An Ayahuasca ceremony involves drinking the Ayahuasca brew, commonly a group activity (which can also be one-on-one, by the way) that is usually led by a Shaman, Curandero, or Ayahuasquero, and which typically starts in the evening or night, and ends when the effects of the brew wear off. The effects of the drink lasts for many hours and can span the entire night.
Throughout retreats, and depending on the duration of a retreat (a few days or weeks, etc.), one will generally participate in several Ayahuasca ceremonies. Nevertheless, one is never obliged to actually drink the brew if one doesn’t feel like doing so.
Often there are first a range of preparations before the actual drinking of Ayahuasca, which can include cleaning of the space where the ceremony is held, performing the Mapacho ritual, saying prayers and blessings, carrying out protective rituals, chanting, and singing of Icaros.
Mind that the content, form, and style of Ayahuasca ceremonies differ depending on the background and lineage of the retreat organizer, Shaman, or Curandero. Additionally, the effects of each Ayahuasca session are different for individual participants, and different each time Ayahuasca is drunk.
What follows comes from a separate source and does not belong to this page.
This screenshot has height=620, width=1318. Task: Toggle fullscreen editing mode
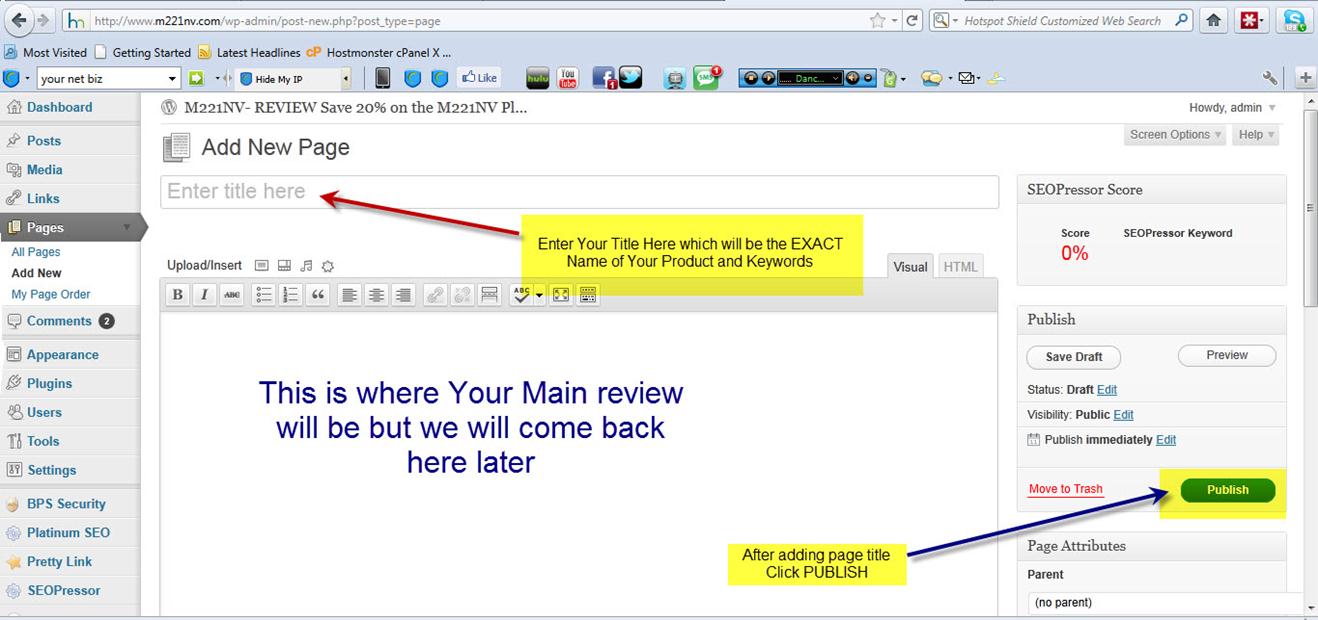pyautogui.click(x=561, y=295)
In any case, often the ceremony itself begins in silence, and each participant goes to take a cup of Ayahuasca given by the Shaman or retreat leader. The Shaman may speak briefly to each participant about intentions, personal issues, and may give some specific recommendations.
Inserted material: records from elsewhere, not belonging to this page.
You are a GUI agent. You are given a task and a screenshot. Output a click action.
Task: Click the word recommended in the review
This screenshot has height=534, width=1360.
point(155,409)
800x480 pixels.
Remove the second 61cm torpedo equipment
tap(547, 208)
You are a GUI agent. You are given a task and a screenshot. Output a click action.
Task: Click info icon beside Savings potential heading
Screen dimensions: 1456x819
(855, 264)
The Shaman often drinks a cup as well, usually after everyone has received a cup. The ceremony continues with dimmed or extinguished lights, the effects of the brew kick-in, and the Shaman may start to sing Icaros.
The Shaman then may engage in individual healings or support of the participants, as needed. Healing may involve singing specific Icaros for individual participants, removing negative energies by smoking and blowing Mapacho Tobacco, sprinkling holy water, and exercising Breathwork, among other things.
Sometimes, the group or individual participants may have another cup of the brew, if advisable or needed, or if the ceremony was set up to supply several smaller doses during its course.
Typically, the ceremony will end when the effects have clearly worn off or when dawn breaks through. The ceremony closing will be carried out more or less officially with blessings, prayers, advice, singing of Icaros, and maybe a general discussion to share experiences within the group or with the Shaman.